Siegfried Hecker, a senior fellow at the Los Alamos National Laboratory in New Mexico, was given a rare inside look at apparent plutonium production by North Korean scientists in August, one month before negotiators from six nations reached their agreement. Talks are to start Wednesday on how to implement the September deal.
Based on what Hecker saw and was told during the visits, the nuclear scientist said North Korea is "moving full speed ahead with its nuclear weapons programs."
While others have visited the reactors, Hecker was given a particularly detailed look. He said North Korean scientists allowed him to hold what they claimed was plutonium, and he found it "inconceivable that (the North Koreans) don't have at least some sort of nascent uranium enrichment program" that could generate nuclear fuel for warheads.

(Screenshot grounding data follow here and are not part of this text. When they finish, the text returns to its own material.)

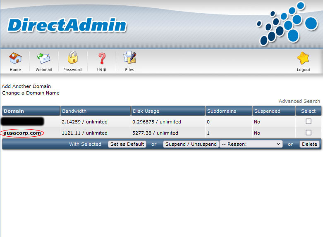Sort table by Domain column header

tap(14, 111)
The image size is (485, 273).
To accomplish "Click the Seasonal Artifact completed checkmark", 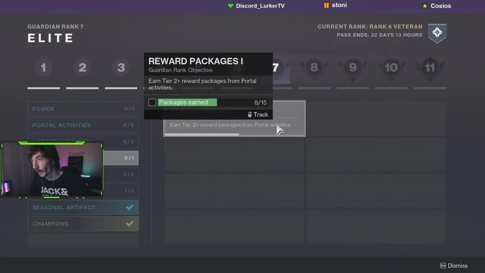I will 130,207.
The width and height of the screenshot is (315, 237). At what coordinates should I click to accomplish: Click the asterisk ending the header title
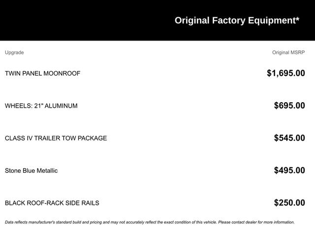tap(297, 19)
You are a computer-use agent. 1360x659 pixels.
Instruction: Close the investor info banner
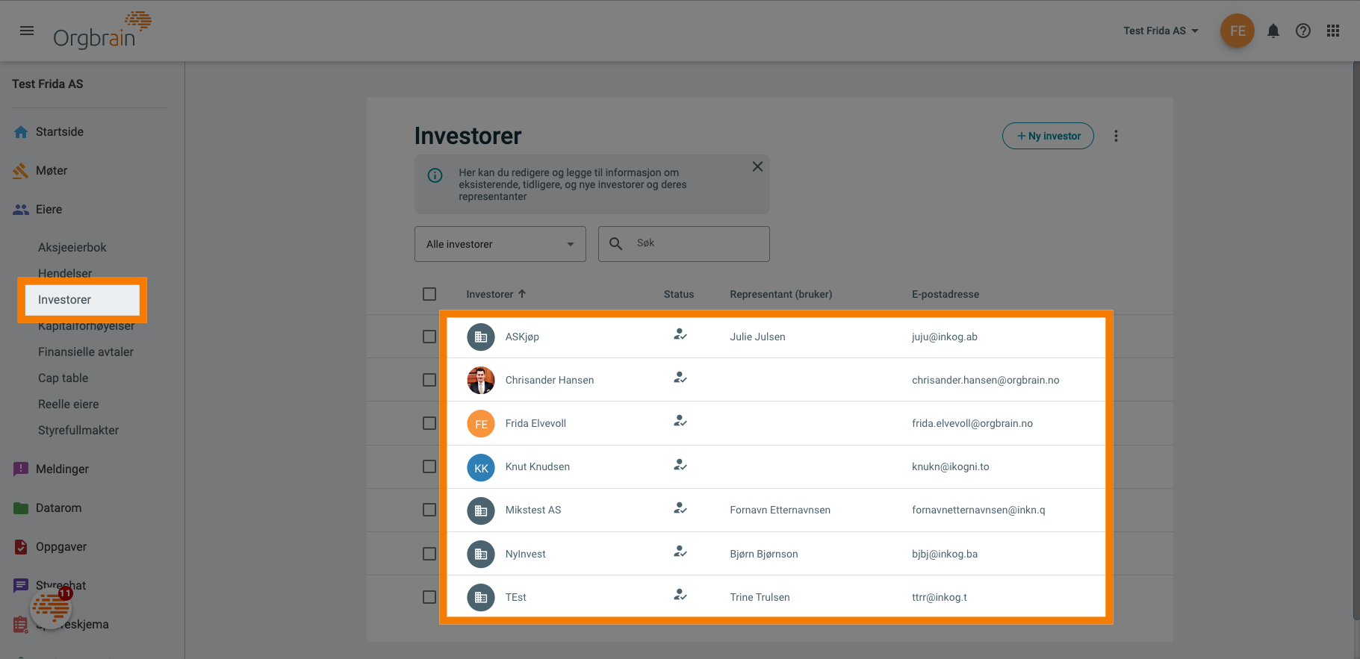pos(757,166)
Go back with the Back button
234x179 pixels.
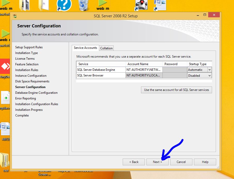pyautogui.click(x=134, y=162)
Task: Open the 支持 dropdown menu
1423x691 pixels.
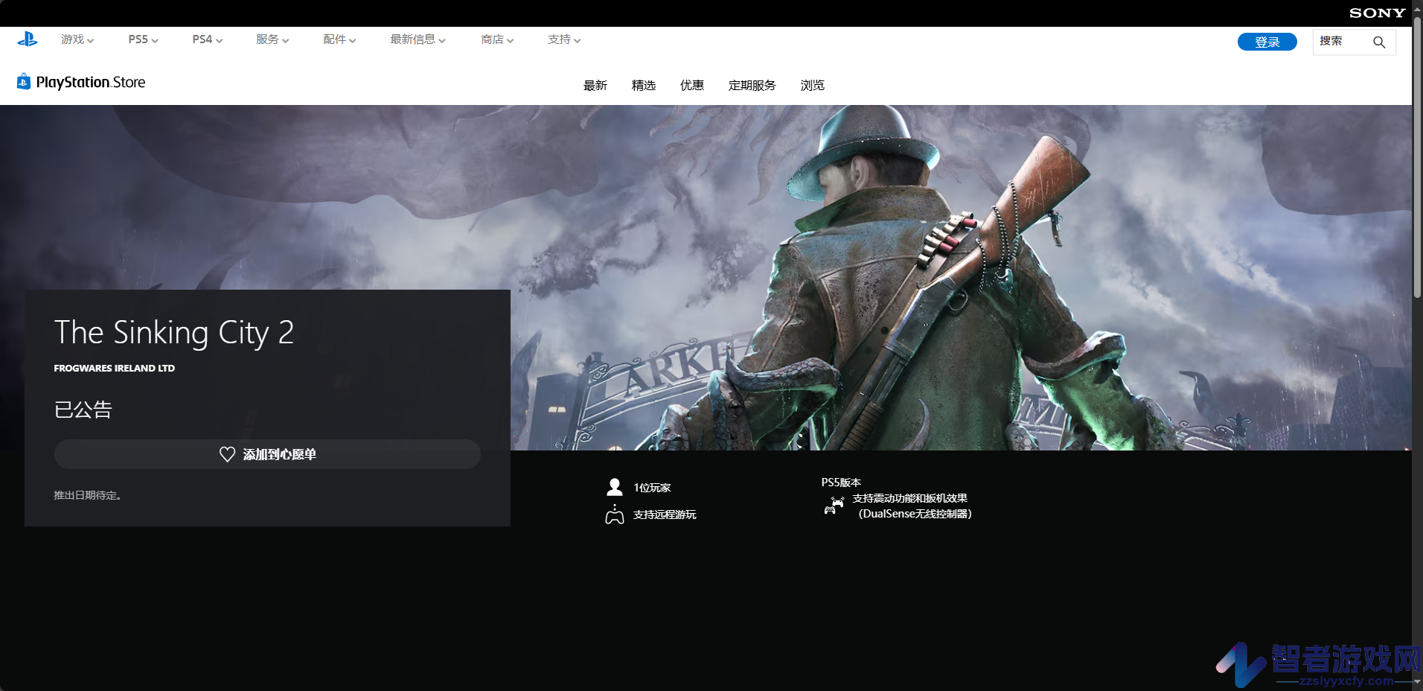Action: coord(564,39)
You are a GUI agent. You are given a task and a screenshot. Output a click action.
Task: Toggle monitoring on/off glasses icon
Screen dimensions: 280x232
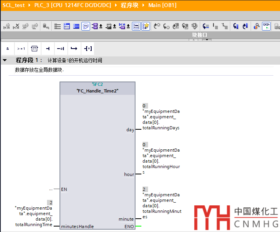coord(266,26)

The September agreement had no timetable for the North to abandon its nuclear program, and there's no indication it has done so. New Mexico Gov. Bill Richardson, who toured the reactor last month, said officials told him it was refueled in April and indicated they had reprocessed the spent fuel into plutonium.
At a nuclear nonproliferation conference in Washington, Hecker said Tuesday that North Korea is "poised to continue their program, to make more plutonium and to strengthen their deterrents."
He added, "We have to assume that the North Koreans have also made at least a few primitive nuclear devices."
The six-nation talks, which involve North and South Korea, the United States, Japan, China and Russia, are aimed at getting North Korea to give up its nuclear programs.
Within a day of the September agreement, North Korea said it wouldn't dismantle its nuclear programs without getting concessions including a light-water nuclear reactor it says it needs to fight massive energy shortfalls. Washington wants North Korea's nuclear programs eliminated before talking about rewards.
Hecker, who also visited the North's reactors in January 2004, gave the conference a "rough estimate" of what he thought North Korea's nuclear status would be this month.
He said one small North Korean reactor would probably have the capacity to produce enough plutonium for at least one nuclear weapon a year. He said officials told him that a larger reactor, capable of producing much more plutonium, was being worked on, and officials believed they would finish it in a couple of years.
He added that while no one except a few people in North Korea knows whether the North has nuclear weapons, based on available evidence, "we have to assume they have bombs."
Franco is still dead.
North Korea is like Bill Clinotn, constantly jumping up and down and saying, "Pay attention to me!"
Let them eat bombs...or bomb fragments.
File this one under "No Sh**, Sherlock."
Since he's a nuker himself, I highly value his observations. Personally, I suspect that this time around the DPRK are cheating even more heavily than they did after the 1994 "agreement." The lack of any punishment ever for their nuclear saber rattling has made them get very bold. The only solution is nasty. War.